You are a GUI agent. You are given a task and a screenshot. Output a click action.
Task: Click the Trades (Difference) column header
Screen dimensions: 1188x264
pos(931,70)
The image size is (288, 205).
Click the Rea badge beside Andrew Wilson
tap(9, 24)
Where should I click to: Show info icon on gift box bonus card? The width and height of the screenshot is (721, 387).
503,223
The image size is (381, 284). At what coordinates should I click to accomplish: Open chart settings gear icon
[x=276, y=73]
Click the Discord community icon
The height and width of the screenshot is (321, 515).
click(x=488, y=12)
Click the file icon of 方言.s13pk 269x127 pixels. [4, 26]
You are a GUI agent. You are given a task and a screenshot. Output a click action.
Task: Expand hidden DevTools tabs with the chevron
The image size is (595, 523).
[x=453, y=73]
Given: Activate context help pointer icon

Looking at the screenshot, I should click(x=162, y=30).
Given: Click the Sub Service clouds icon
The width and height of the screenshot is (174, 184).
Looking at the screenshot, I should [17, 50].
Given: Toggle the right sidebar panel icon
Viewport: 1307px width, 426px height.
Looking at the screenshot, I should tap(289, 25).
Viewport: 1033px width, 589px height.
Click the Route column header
○ ○ ○
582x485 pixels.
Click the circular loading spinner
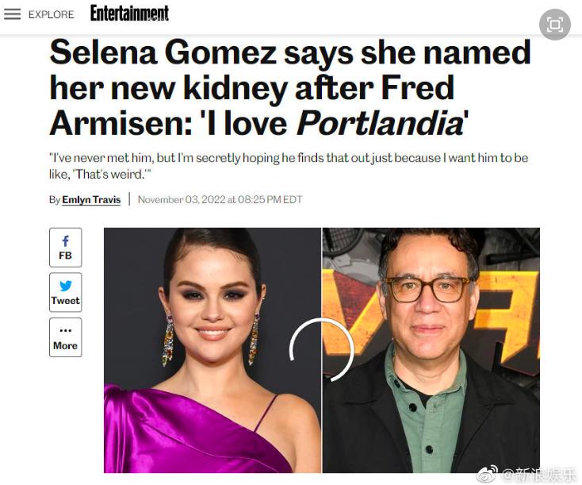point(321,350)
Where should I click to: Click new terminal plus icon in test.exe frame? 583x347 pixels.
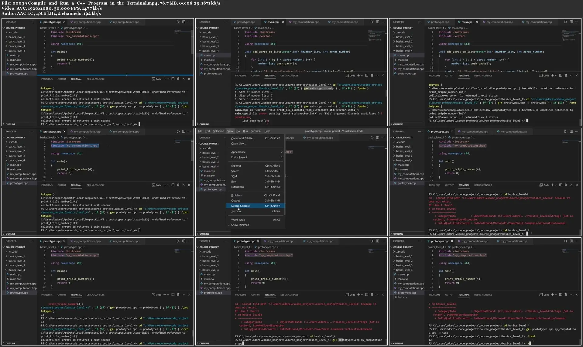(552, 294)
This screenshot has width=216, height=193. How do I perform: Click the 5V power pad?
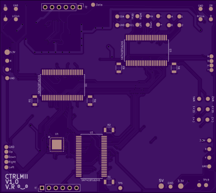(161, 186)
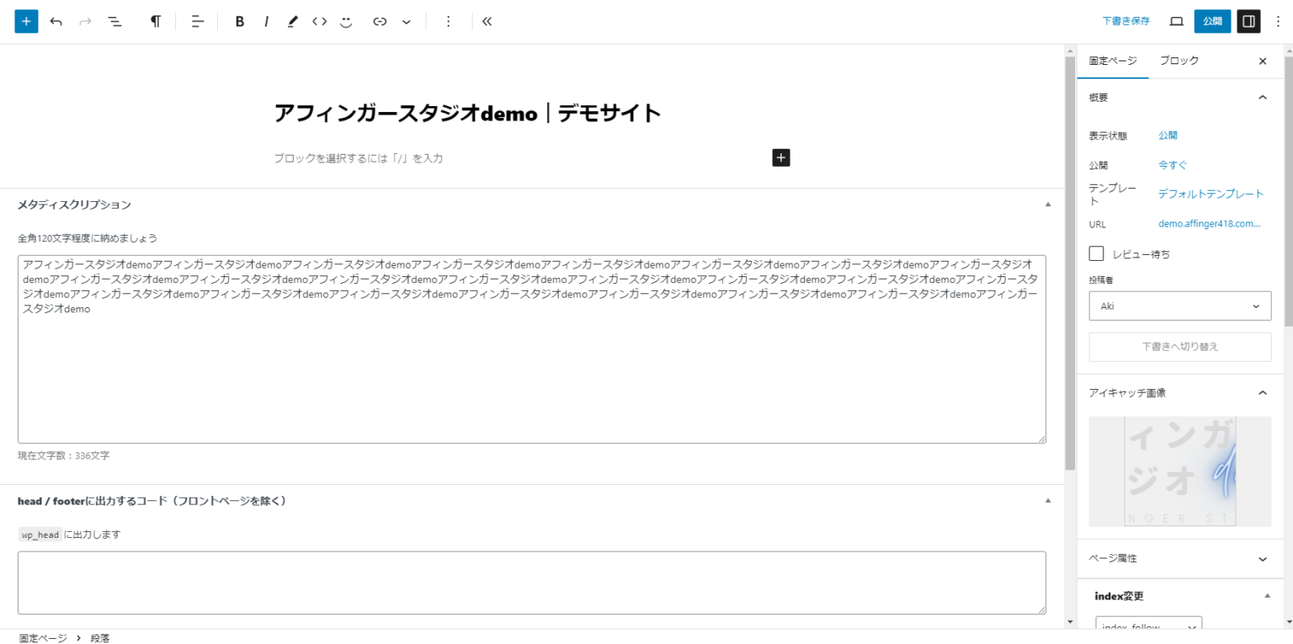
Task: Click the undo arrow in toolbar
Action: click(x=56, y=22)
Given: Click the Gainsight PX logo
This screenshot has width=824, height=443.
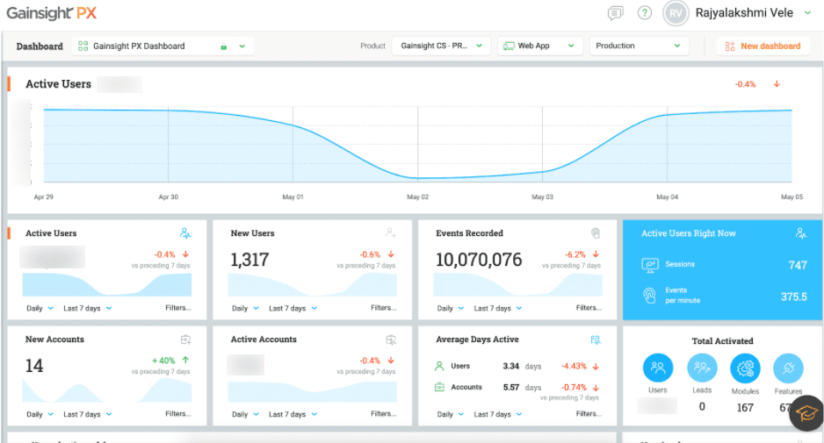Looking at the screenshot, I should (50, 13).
○ ○ ○
— WHAT YOU ARE ASKED TO DO —
Write out the records again, starting at the line that has "Where should I click to: Click" and stopping after the line that has "Looking at the screenshot, I should (50, 13).". Replace "5V power pad" with "ground pad", keep everything else the same, and leave out the pictures.

— FINISHED ANSWER —
Where should I click to: Click new terminal plus icon in test.exe frame? 583x347 pixels.
(552, 294)
This screenshot has width=216, height=193. How do I perform: Click the ground pad?
(161, 186)
Task: Click the undo arrow in toolbar
Action: click(x=56, y=22)
Given: Click the Gainsight PX logo
This screenshot has width=824, height=443.
Looking at the screenshot, I should (50, 13).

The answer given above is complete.